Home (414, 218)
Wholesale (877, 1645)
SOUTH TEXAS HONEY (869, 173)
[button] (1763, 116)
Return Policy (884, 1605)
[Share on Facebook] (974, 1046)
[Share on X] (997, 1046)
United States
++++
**REQUIRED WORK:** Output every line from the records, exactly as written.

**TASK RESPONSE:**
Home (414, 218)
Wholesale (877, 1645)
SOUTH TEXAS HONEY (869, 173)
[button] (1763, 116)
Return Policy (884, 1605)
[Share on Facebook] (974, 1046)
[Share on X] (997, 1046)
United States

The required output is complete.